South Africa's governing ANC has chosen two bitter rivals, President Thabo Mbeki and Jacob Zuma, as the sole candidates for the party leadership.
The ANC Women's League had been expected to back Mbeki
The vote at the party's fractious conference is now due on Tuesday after two days of gruelling debate in which their rivalry emerged for all to see.
Proceedings have been rowdy and at times confrontational despite appeals from former President Nelson Mandela.
Mr Zuma is the favourite to win but Mr Mbeki's camp is increasingly vocal.
Some had hoped a compromise candidate would be nominated to help end the divisive contest between Mr Mbeki and his former ally, the BBC's Will Ross reports from the conference in Polokwane, Limpopo.
But there were no new nominations and now on Tuesday almost 4,000 members of the African National Congress will have to choose between the two men.
The election has a significant influence on who will become the next president of South Africa, our correspondent notes.
Thabo Mbeki, 65
Succeeded Nelson Mandela as president in 1999
Presided over economic growth
Accused of not doing enough to reduce poverty
Won bid to host 2010 football World Cup
Seen as aloof
From Xhosa ethnic group
Jacob Zuma, 65
Played key role in fight against apartheid
Plagued by corruption allegations
Backed by trade unions, Communist Party
Seen as charismatic
From Zulu ethnic group
After two terms in office, President Mbeki is obliged to step down but should he win the party leadership contest he could work to prevent Mr Zuma from reaching the presidency.

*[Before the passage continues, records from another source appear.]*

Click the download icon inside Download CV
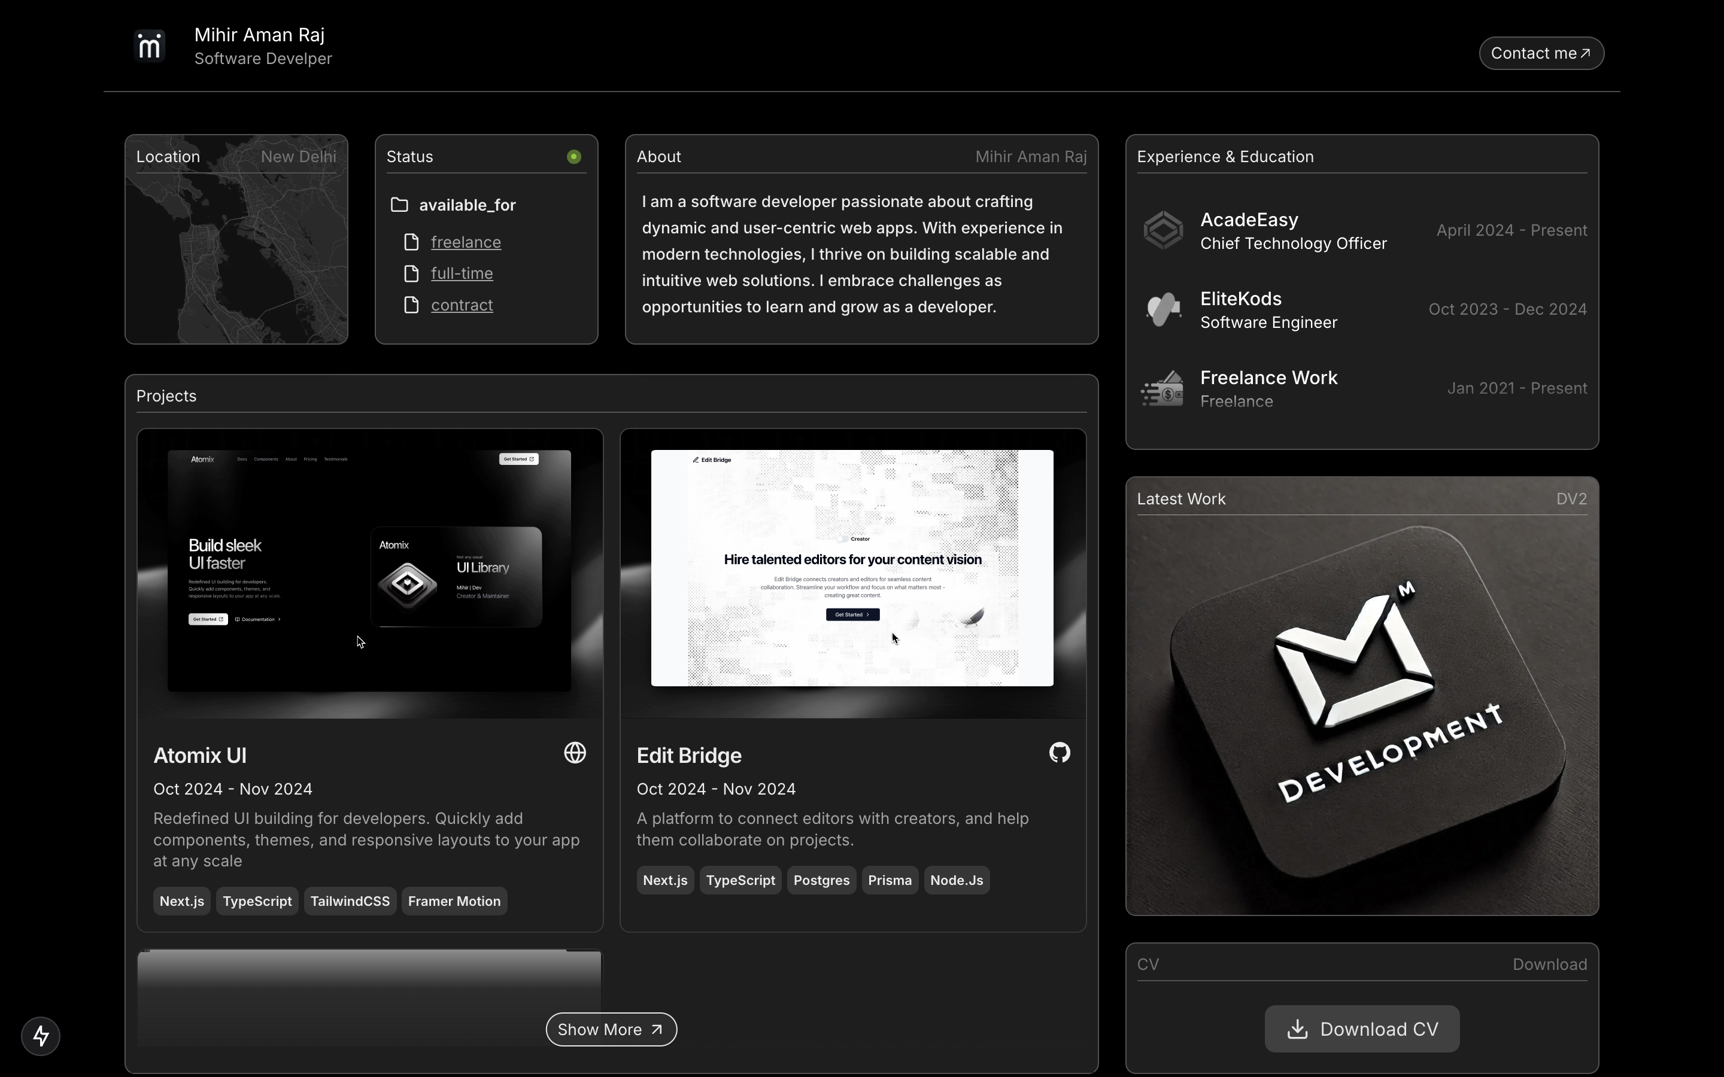The height and width of the screenshot is (1077, 1724). click(1297, 1029)
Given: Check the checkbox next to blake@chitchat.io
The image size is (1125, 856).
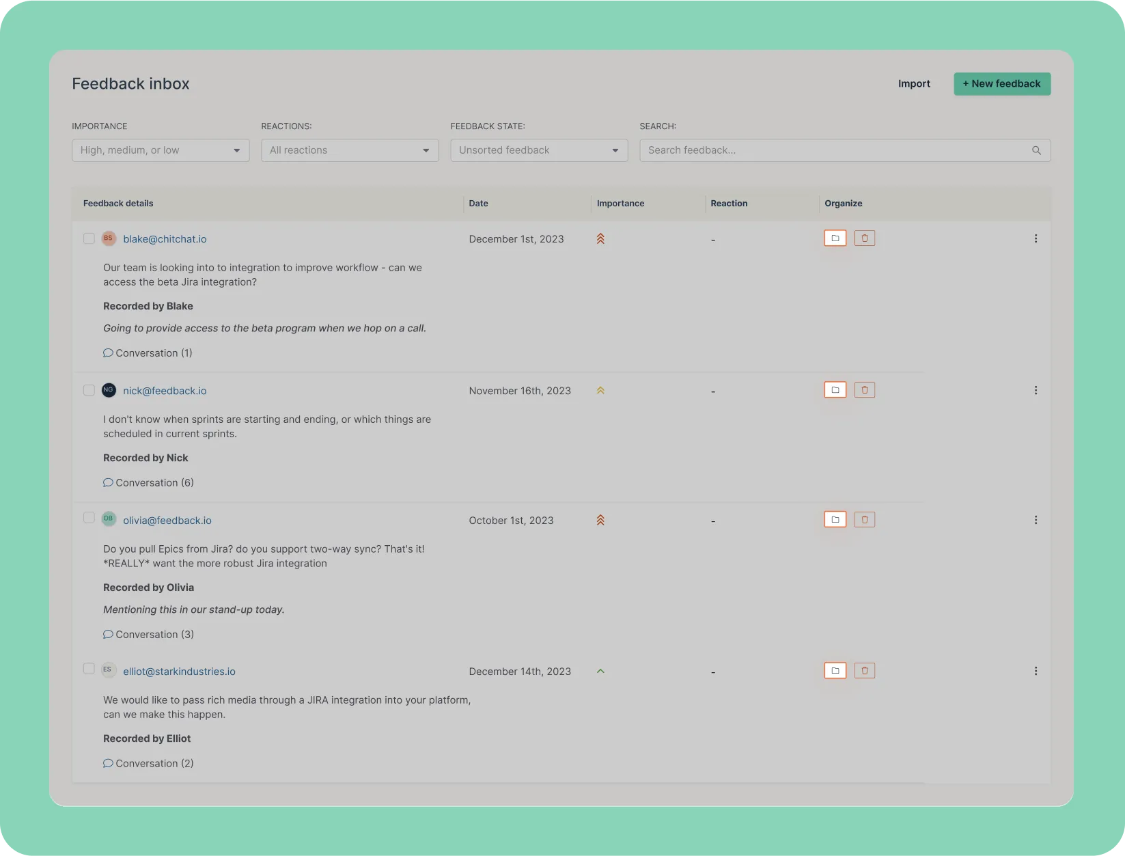Looking at the screenshot, I should (89, 238).
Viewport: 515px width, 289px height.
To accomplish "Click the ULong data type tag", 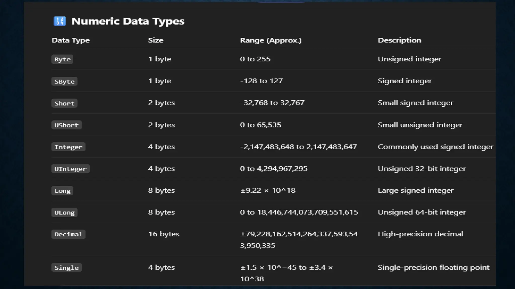I will [x=64, y=212].
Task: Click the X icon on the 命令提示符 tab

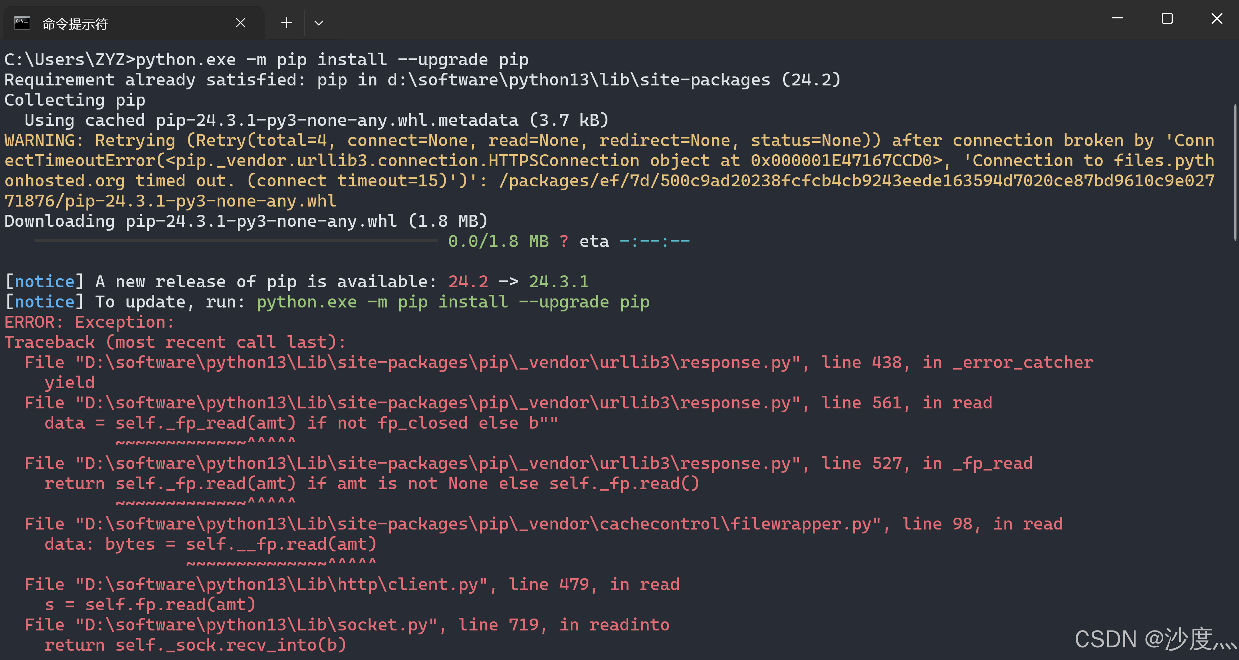Action: coord(240,22)
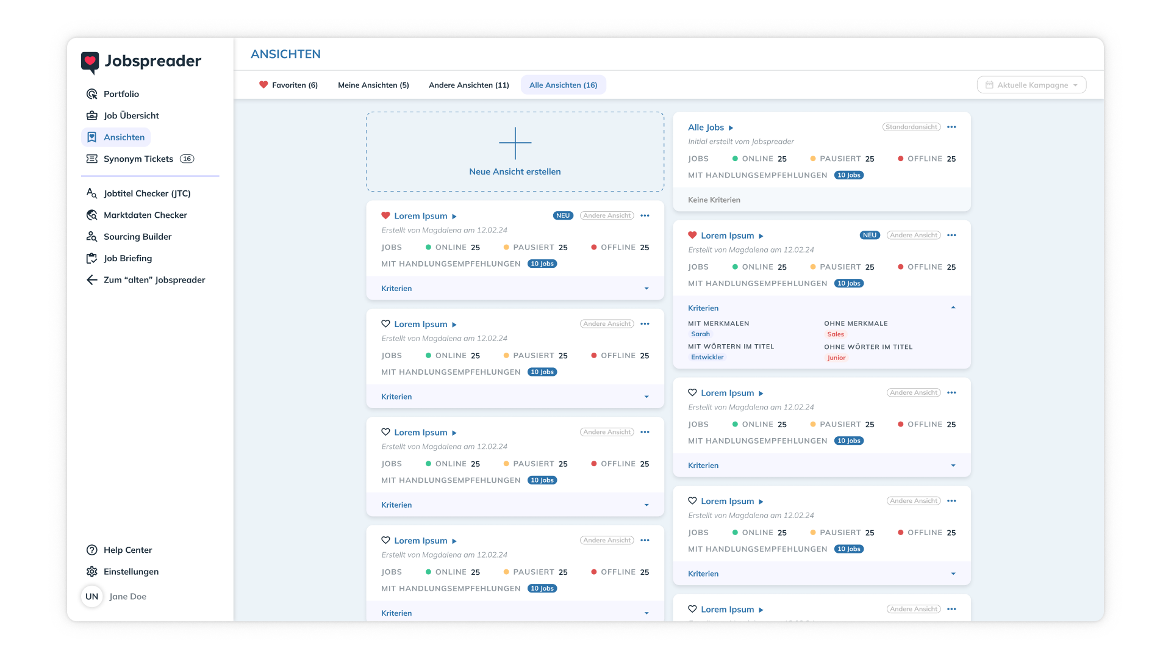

It has been the most divisive contest in the long history of the ANC, our correspondent adds.
For some this is a sign of a healthy democracy in action while others, he says, fear the split in the ANC could spell trouble for South Africa.
Delegates were warned to behave or face disciplinary action on Monday after Mbeki supporters tried to out-sing each other amid chaotic scenes.
Zuma supporters sang the anti-apartheid song Bring Me My Machine-gun, during pro-Mbeki speeches while Mbeki supporters retorted by singing Mbeki, My President.
Mr Mbeki had been booed and heckled during his opening speech on Sunday.
Jeff Radebe, a member of the ANC's national executive committee, said "appropriate action" would be taken if booing persisted.
"Intimidation is beginning to affect our people," said one Mbeki supporter, Deputy Defence Minister Mluleki George.
It will be the ANC's first leadership contest in 58 years.
In an address lasting nearly three hours on Sunday, Mr Mbeki did not mention Mr Zuma by name but stressed the need for "ethical leadership".
Mr Zuma has been warding off allegations of corruption and last year was acquitted of rape charges - he says they were politically motivated.
Mr Mbeki said claims by the Zuma camp that he had centralised power were false.
Mr Mandela has said he is saddened by "the nature of the differences currently in the organisation".
On Friday, the former Archbishop of Cape Town, Desmond Tutu, said neither Mr Zuma or Mr Mbeki were suitable candidates.
Once close allies, Mr Zuma and Mr Mbeki publicly fell out in 2005 when Mr Zuma was sacked as deputy president over corruption allegations.
The case against Mr Zuma was thrown out by a judge last year but he could still face charges in connection with a multi-million dollar arms deal.
Mr Zuma's supporters believe he would do more to reduce poverty in South Africa.